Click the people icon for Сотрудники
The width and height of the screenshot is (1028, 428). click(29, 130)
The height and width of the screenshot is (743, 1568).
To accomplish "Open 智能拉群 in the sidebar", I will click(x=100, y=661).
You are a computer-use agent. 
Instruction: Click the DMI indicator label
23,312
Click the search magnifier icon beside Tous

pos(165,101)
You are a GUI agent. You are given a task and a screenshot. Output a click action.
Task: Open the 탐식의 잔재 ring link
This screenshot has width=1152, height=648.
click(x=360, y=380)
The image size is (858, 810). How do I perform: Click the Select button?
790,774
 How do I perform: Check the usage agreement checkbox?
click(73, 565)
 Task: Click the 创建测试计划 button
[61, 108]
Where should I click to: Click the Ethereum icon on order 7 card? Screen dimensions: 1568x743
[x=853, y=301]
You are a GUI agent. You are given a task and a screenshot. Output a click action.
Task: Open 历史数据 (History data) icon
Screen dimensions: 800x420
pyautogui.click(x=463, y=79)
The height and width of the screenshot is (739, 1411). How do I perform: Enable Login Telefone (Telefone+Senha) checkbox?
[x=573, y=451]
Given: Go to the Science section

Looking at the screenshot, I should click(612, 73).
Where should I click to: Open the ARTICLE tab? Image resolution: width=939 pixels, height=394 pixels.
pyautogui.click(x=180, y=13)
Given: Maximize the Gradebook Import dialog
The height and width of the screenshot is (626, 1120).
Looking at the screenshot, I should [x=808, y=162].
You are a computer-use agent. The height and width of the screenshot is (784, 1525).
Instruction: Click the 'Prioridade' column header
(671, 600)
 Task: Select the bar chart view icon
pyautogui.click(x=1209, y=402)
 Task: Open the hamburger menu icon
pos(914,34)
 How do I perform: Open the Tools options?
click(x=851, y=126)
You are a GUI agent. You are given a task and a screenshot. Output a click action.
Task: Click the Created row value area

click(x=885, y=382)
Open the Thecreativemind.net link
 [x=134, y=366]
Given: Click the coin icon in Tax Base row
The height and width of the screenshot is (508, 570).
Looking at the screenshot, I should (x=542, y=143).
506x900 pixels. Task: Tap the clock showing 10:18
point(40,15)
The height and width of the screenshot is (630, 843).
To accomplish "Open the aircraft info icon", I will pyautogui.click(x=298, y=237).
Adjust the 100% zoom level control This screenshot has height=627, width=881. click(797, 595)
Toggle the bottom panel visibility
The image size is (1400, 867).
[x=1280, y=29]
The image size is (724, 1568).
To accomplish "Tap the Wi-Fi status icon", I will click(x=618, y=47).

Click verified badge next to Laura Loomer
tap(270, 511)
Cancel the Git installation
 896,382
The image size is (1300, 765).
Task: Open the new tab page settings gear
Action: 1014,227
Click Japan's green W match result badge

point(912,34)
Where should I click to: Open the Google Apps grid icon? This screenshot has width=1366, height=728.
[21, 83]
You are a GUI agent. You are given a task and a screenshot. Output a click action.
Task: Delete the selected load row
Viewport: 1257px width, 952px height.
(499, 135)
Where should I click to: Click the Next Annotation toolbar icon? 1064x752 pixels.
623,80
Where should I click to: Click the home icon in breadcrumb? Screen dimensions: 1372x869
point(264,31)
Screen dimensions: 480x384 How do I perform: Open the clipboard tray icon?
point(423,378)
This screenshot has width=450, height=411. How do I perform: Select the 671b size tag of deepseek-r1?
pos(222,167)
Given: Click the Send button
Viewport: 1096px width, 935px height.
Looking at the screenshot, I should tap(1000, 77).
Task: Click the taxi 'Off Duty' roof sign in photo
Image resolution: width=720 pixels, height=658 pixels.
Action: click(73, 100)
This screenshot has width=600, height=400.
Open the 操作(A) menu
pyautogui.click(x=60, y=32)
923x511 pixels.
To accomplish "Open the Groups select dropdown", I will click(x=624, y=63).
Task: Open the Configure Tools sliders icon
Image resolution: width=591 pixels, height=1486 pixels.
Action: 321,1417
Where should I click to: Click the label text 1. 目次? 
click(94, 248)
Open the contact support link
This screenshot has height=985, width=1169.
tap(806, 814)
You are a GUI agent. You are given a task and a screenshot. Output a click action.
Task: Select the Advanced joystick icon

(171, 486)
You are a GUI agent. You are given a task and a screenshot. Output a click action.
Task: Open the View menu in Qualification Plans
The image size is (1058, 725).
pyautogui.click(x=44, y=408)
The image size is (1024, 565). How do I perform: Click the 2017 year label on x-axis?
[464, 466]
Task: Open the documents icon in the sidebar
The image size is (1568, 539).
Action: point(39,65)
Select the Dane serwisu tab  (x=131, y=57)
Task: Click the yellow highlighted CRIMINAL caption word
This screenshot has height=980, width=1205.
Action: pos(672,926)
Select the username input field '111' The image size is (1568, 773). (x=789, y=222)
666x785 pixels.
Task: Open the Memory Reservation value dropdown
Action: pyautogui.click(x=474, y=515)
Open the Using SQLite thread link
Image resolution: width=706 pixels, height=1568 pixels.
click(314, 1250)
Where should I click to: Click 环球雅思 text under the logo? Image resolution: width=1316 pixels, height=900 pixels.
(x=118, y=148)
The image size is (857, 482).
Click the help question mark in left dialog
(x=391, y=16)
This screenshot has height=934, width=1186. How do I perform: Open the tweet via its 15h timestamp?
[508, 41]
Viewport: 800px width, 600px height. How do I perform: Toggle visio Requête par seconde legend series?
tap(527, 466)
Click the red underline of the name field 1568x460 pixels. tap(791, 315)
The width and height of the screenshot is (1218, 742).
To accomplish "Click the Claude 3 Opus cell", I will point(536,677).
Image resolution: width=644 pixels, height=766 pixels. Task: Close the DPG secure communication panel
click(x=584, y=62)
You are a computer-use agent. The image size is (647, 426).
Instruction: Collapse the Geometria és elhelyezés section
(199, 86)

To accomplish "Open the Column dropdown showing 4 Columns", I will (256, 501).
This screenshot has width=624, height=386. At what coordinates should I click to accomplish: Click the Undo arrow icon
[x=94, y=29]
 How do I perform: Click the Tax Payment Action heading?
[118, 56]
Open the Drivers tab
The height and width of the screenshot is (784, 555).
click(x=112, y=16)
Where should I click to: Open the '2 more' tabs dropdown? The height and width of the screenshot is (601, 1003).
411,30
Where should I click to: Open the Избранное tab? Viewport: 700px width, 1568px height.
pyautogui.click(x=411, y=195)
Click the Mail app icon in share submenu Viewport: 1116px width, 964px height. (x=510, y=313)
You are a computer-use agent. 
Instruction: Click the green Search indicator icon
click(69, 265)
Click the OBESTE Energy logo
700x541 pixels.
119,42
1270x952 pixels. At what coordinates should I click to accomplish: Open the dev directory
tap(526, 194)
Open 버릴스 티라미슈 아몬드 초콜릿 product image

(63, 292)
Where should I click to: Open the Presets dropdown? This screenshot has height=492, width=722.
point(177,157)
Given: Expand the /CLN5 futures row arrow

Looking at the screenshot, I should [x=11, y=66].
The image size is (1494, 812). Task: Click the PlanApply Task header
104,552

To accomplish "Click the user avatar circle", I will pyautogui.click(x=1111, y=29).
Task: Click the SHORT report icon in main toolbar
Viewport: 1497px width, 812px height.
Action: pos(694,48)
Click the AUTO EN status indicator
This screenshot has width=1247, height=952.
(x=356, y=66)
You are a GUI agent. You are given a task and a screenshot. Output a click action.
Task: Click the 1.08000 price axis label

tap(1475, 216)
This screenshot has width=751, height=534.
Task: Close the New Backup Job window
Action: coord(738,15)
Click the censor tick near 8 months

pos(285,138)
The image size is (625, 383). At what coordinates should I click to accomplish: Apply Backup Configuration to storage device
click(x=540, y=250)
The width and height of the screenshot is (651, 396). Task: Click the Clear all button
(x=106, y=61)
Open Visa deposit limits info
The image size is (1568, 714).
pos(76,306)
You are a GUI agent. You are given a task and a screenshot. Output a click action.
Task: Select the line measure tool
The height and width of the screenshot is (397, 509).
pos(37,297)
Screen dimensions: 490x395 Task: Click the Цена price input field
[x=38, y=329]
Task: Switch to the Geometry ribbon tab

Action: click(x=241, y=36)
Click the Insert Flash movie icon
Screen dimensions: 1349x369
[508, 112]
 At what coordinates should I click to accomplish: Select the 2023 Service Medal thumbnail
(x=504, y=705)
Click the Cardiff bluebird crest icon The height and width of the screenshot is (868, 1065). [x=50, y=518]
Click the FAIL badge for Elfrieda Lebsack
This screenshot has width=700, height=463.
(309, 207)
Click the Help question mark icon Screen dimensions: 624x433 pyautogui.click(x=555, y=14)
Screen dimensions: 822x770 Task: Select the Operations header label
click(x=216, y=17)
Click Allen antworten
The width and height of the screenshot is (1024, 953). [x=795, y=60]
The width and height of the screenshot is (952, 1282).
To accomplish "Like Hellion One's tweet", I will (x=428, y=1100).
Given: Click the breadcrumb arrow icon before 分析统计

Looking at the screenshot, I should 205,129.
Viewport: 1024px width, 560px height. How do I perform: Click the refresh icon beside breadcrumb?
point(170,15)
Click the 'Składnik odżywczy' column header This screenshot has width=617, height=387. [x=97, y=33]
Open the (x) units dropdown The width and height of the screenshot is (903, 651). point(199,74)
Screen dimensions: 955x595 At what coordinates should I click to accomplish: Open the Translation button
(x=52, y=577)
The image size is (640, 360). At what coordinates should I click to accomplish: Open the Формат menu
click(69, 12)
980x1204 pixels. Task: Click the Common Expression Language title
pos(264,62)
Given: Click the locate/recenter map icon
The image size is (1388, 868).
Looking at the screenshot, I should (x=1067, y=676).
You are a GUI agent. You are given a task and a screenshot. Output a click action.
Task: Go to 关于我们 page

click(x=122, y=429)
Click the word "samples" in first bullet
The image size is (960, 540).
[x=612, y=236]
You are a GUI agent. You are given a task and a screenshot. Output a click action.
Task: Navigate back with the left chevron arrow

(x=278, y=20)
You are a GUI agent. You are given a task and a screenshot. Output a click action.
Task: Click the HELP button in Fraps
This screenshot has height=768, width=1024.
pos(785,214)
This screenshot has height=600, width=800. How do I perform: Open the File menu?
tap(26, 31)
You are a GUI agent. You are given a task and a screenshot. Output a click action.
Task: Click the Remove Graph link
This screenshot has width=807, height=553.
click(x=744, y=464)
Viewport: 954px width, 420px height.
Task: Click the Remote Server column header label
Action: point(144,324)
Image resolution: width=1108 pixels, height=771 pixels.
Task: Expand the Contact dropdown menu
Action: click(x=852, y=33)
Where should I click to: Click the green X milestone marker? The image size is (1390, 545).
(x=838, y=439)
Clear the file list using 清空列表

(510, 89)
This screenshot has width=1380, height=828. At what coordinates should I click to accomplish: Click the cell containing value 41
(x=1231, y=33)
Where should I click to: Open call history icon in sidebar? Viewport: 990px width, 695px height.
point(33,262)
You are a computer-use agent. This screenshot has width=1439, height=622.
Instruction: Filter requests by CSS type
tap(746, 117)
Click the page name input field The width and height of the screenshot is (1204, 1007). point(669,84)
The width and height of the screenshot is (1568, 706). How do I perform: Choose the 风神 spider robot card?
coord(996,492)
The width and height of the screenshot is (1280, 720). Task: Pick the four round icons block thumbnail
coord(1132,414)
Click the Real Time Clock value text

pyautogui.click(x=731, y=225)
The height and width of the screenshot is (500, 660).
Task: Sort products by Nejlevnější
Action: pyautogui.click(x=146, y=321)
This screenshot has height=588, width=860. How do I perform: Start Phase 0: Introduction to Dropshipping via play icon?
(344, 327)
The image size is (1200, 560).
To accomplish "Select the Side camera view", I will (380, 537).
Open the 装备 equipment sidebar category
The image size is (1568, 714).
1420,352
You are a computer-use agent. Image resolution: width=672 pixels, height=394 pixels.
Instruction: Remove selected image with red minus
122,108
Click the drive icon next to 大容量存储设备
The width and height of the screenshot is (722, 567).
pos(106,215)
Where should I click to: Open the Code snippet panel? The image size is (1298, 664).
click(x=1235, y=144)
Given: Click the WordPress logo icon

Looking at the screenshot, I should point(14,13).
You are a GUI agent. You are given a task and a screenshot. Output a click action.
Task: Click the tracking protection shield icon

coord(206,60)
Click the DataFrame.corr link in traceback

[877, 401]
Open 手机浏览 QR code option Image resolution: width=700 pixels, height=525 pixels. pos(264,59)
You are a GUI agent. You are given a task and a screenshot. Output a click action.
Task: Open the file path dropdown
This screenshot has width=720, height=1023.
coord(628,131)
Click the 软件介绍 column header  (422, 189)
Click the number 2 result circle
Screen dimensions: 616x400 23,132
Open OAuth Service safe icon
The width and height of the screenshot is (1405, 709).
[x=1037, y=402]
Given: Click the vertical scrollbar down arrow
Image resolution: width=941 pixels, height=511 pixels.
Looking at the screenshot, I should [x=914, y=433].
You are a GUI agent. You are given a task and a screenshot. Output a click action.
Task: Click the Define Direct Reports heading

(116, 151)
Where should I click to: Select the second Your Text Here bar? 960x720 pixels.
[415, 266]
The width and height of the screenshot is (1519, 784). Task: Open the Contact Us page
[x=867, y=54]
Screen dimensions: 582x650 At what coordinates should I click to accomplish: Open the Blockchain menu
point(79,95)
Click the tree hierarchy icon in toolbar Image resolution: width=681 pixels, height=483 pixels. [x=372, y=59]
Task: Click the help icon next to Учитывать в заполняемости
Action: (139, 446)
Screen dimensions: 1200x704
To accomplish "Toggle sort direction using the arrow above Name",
------------
> **PROBLEM REQUIREMENTS**
Which lines in the listing hold the word "status"? Copy them out.

> **OUTPUT BELOW**
To accomplish "Tap the Wi-Fi status icon", I will click(x=618, y=47).
Click the AUTO EN status indicator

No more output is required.